● **YOUR TASK**
Whatever pictures the entries hold, omit them, and output exactly the lines from the one containing "The image size is (1221, 1014)." through the final line.
* * *
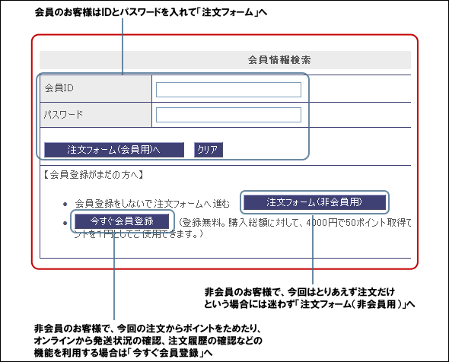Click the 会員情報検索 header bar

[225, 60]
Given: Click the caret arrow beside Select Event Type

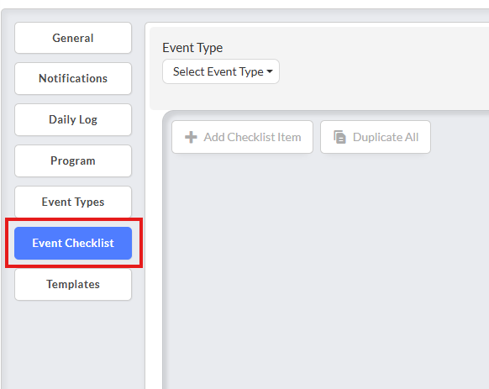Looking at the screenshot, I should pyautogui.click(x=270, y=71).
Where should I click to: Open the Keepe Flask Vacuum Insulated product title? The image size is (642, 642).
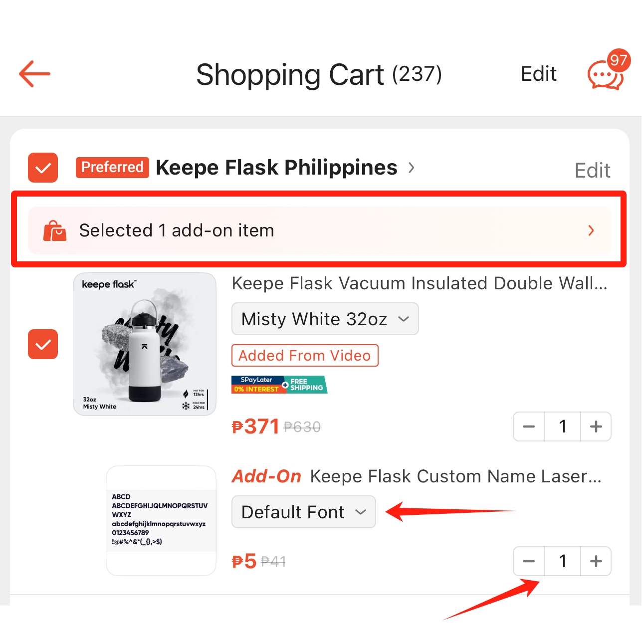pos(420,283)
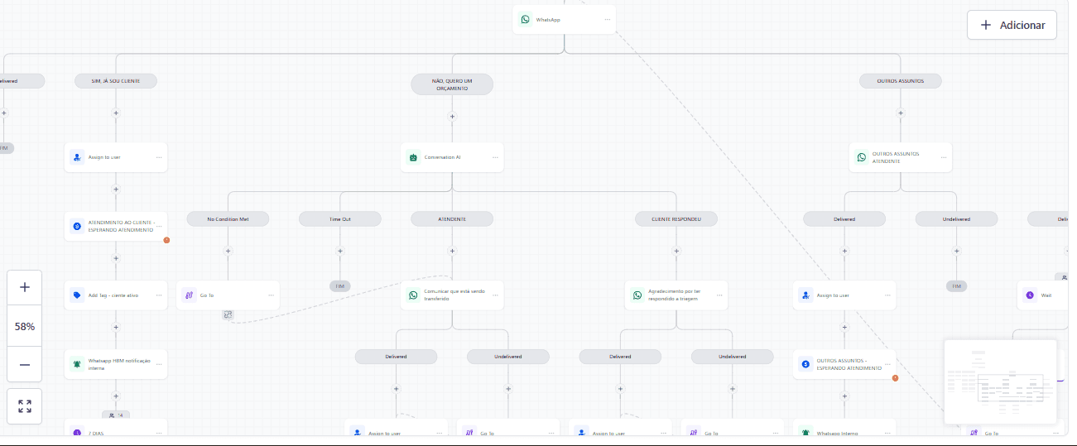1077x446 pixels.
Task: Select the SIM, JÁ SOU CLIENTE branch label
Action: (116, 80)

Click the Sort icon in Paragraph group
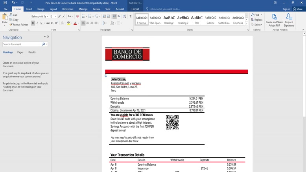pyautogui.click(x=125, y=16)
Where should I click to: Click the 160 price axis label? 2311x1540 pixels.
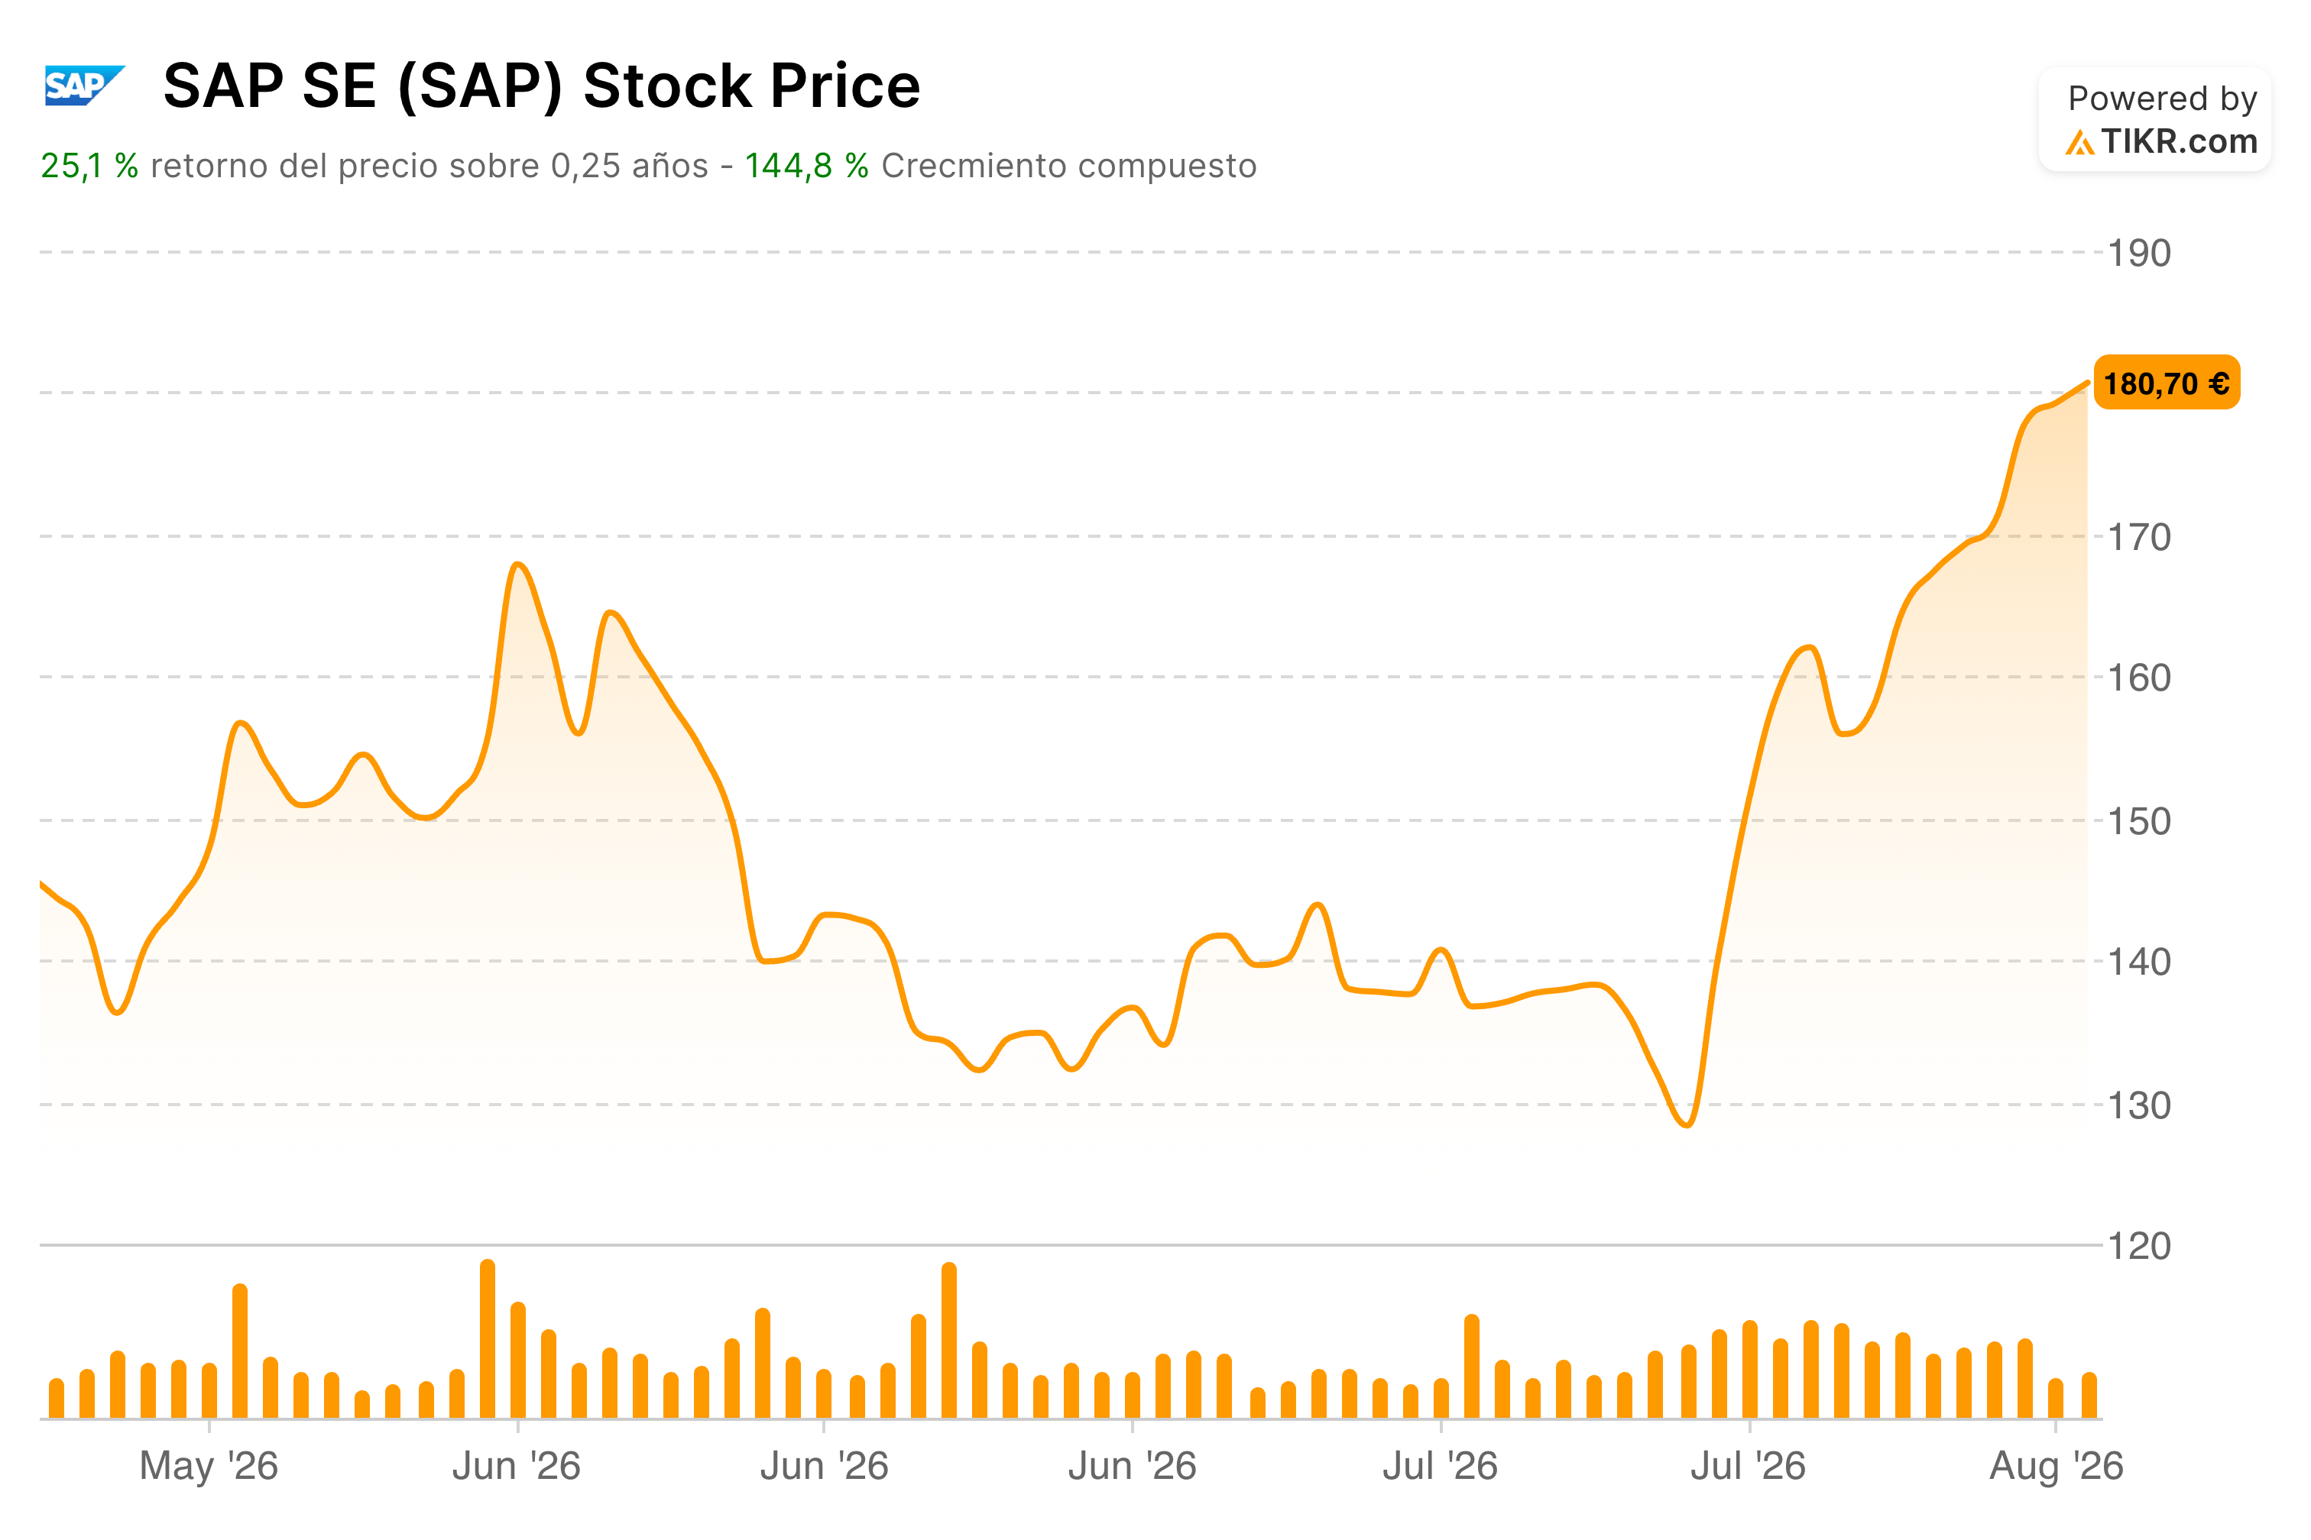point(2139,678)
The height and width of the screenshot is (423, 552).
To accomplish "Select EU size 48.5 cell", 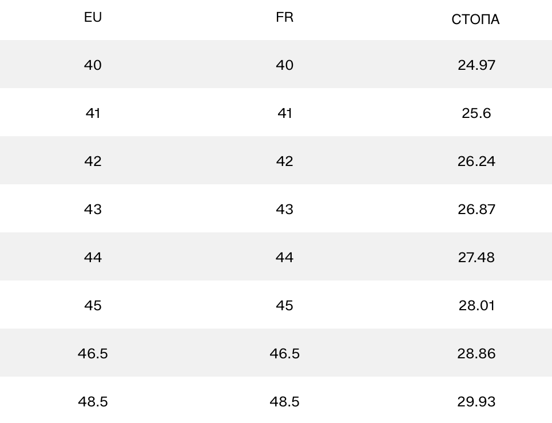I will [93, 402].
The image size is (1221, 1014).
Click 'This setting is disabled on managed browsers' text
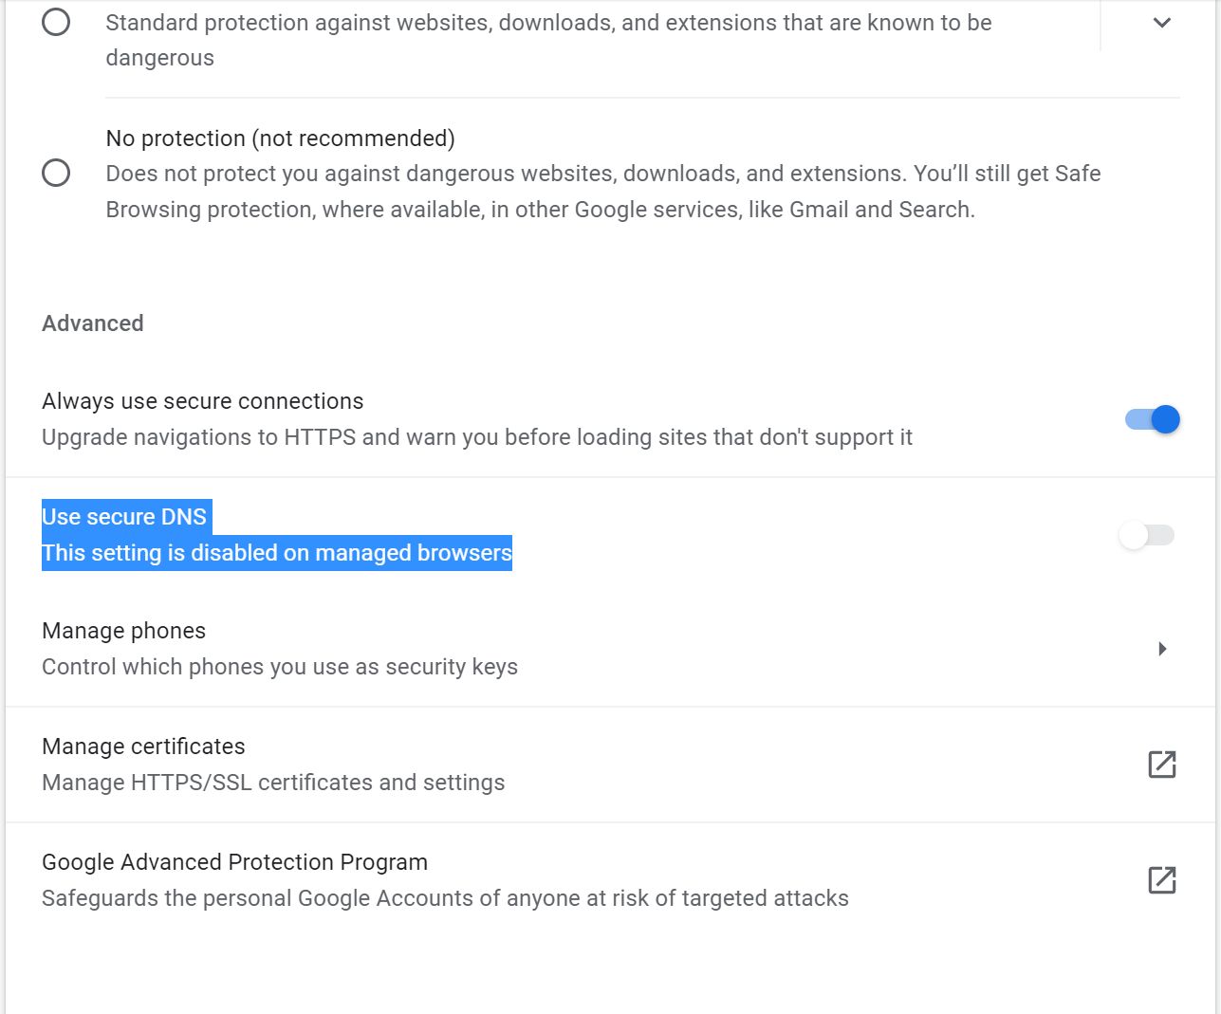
* * *
● **EXPECTED ANSWER**
The image size is (1221, 1014).
Click 'This setting is disabled on managed browsers' text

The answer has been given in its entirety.